“Oh jeez, I’m talking way too much. Sorry, I’m being totally obnoxious. Why am I like this?” — Me several times a day while responding to a genuine question from someone who asked without ulterior motives.
I’ve mentioned before that during the entirety of our time together, my abuser rarely left me alone in a room for more than a few minutes. He spent five years smothering me with escalating jealousy and possessive tendencies. His constant need for control led him to increasingly invasive behaviors, such as going through my phone and journal, monitoring me via a location-sharing app, and demanding photographic evidence of my interactions and exact whereabouts.
These weren’t one-time occurrences, either. These behaviors and worse became the norm in his quest for absolute domination over something he believed was his to possess: me.
If I was in the shower, you could bet he spent that time going through my phone. If I were to go anywhere without him, even work, I was expected to be in constant contact. He was caught driving by my location to check up on me on multiple occasions. I hated to hear my texting notifications because if I didn’t immediately show him who it was, he would accuse me of hiding my phone for some shady reason and ice me out for the rest of the night to teach me a lesson.
This relentless surveillance left me feeling like I needed to justify every action, every decision, and every interaction. I hoped that by explaining myself to the point of exhaustion, I could finally convince him I was being honest. Of course, I was wrong.
That terror of retaliation, the idea I’d be punished if I didn’t share every intimate detail of my thoughts and actions, has lingered long after the relationship ended.
Wait, is that why I blog now? I need to make a note to bring that up with my counselor.

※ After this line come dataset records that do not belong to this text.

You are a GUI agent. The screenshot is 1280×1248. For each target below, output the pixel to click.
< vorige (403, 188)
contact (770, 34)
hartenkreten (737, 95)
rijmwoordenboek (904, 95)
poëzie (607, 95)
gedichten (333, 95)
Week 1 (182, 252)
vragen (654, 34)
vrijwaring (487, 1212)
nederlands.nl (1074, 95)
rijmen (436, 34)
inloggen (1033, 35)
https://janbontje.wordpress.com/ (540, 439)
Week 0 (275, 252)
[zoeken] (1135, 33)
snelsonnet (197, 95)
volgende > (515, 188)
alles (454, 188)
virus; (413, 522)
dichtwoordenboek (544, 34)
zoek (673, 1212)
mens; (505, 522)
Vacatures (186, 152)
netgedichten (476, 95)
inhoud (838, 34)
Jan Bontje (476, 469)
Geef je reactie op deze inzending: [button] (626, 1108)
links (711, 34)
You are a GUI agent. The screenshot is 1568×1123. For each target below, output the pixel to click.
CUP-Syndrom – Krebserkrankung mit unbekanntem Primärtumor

Narcissistic abuse has a lasting impact on survivors’ mental health. It chips away at self-esteem, fosters self-doubt, and creates a heightened sensitivity to criticism. Overexplaining becomes a way to preemptively address potential criticism and attempt to alleviate the anxiety that arises from it. It is a self-protective mechanism to ensure our experiences are understood, as we fear dismissal or invalidation.

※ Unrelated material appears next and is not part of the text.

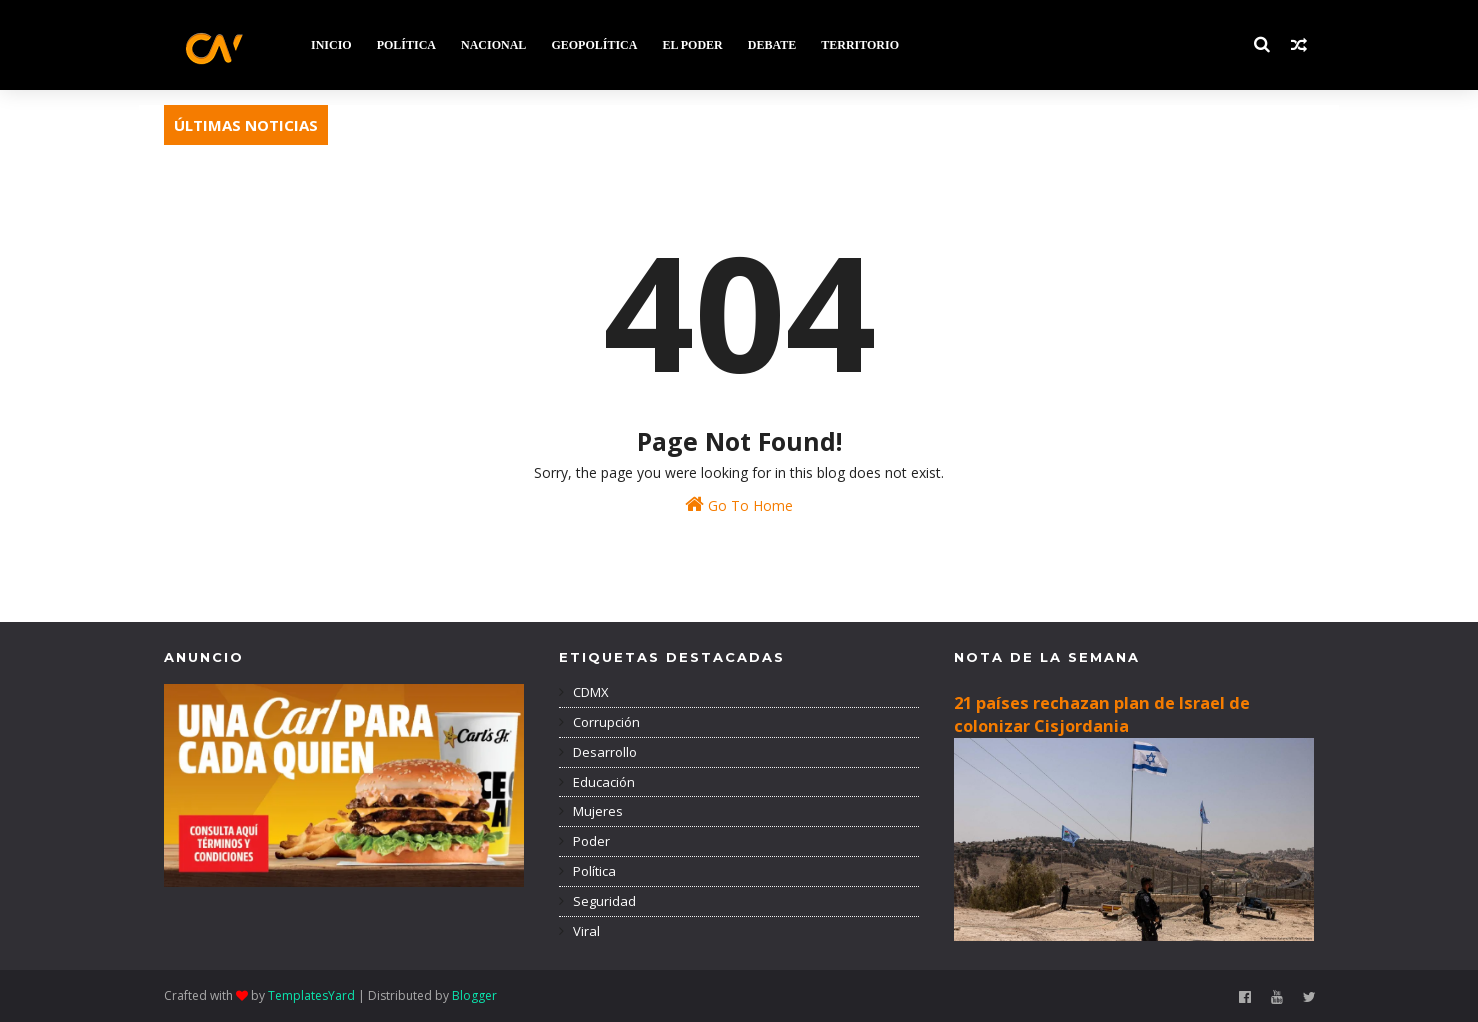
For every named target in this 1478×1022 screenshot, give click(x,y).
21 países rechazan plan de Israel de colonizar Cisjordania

In the following sections, I delve into several underlying factors that contribute to this phenomenon and offer guidance for survivors who share similar long-winded tendencies.
While he kept me on a tight leash, my abuser’s own actions contradicted the standards that were imposed on me. He cheated with numerous partners (sometimes multiple at once, a story for another day), putting my health at risk and betraying the very trust he demanded from me. His hypocrisy intensified my need to overexplain, as I constantly found myself trying to defend my own innocence and prove my loyalty. This betrayal rotted my trust and amplified my need for assurance that I was not the cause of his unfaithfulness, a direction in which he often twisted the narrative.
Need for Validation
Overexplaining is often driven by a deep-seated need for validation and a fear of being misunderstood or judged. Survivors of narcissistic abuse may have been subjected to gaslighting and manipulation, causing them to question their own thoughts, feelings, and perceptions. By overexplaining, they seek external validation and reassurance, hoping to regain a sense of control over their reality and protect themselves from further harm.

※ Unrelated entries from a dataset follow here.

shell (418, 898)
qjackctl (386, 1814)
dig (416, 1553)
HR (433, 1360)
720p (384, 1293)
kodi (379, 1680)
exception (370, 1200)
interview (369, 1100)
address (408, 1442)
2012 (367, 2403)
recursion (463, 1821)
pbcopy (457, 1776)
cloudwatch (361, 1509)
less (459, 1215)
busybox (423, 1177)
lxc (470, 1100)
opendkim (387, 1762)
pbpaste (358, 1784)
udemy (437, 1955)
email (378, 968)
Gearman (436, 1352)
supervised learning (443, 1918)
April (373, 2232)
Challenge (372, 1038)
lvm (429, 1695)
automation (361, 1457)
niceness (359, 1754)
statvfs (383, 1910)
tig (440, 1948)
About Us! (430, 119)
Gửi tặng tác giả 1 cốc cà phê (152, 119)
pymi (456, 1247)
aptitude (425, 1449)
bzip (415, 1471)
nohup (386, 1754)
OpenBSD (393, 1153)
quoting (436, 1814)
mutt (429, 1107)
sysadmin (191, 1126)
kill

The fawn stress response plays a significant role in understanding the tendency to overexplain. This stress response, often observed in individuals who have experienced narcissistic abuse or trauma, involves attempts to appease the abuser to avoid harm or gain approval. This response is rooted in a deep-seated need to maintain safety and minimize conflict. It is a response often seen in victims of child abuse who tend to try to appease abusers who are much larger and stronger than them.
Overexplaining becomes a means to avoid perceived threats by suppressing abusers’ often dangerous negative emotions. It’s also an unconscious attempt to address potential criticism or rejection. Individuals caught in the fawn response may fear the consequences of setting boundaries or expressing their true thoughts and feelings, hoping to remain on their abusers’ “good side” to avoid further harm.
Complex Post-Traumatic Stress Disorder is a condition that can develop as a result of prolonged exposure to traumatic experiences, such as narcissistic abuse. One of the symptoms associated with CPTSD is hyperarousal, which often manifests as hypervigilance and an overwhelming fear of potential danger. This state of constant alertness can lead to a compulsive need to explain oneself in an attempt to avoid criticism, conflict, or punishment.
Breaking Free and Healing
Recognizing the root causes of over-explaining is an essential step toward healing. It is crucial to understand that the behavior is a response to the trauma inflicted by the narcissistic abuser, something much easier said than done. Rebuilding self-esteem, setting healthy boundaries, and engaging in therapy or support groups for CPTSD can aid in the recovery process.
Trauma is the reason I assume everyone is constantly furious with me. It’s the reason I overanalyze every little thing that’s said to me, looking for signs of displeasure. It’s why I regularly have to call my best friend so she can confirm my reality and assure me that, no, I’m not talking too much (even though I know I am. Love you, girl).
By sharing our experiences, we bring awareness to the complex dynamics involved in these relationships and offer support to other survivors.
If you or someone you know is experiencing abuse, please seek help from a professional or contact a helpline specializing in domestic violence. Even if you aren’t ready to leave your situation, talking to someone can validate your experience and get you on the path to safety.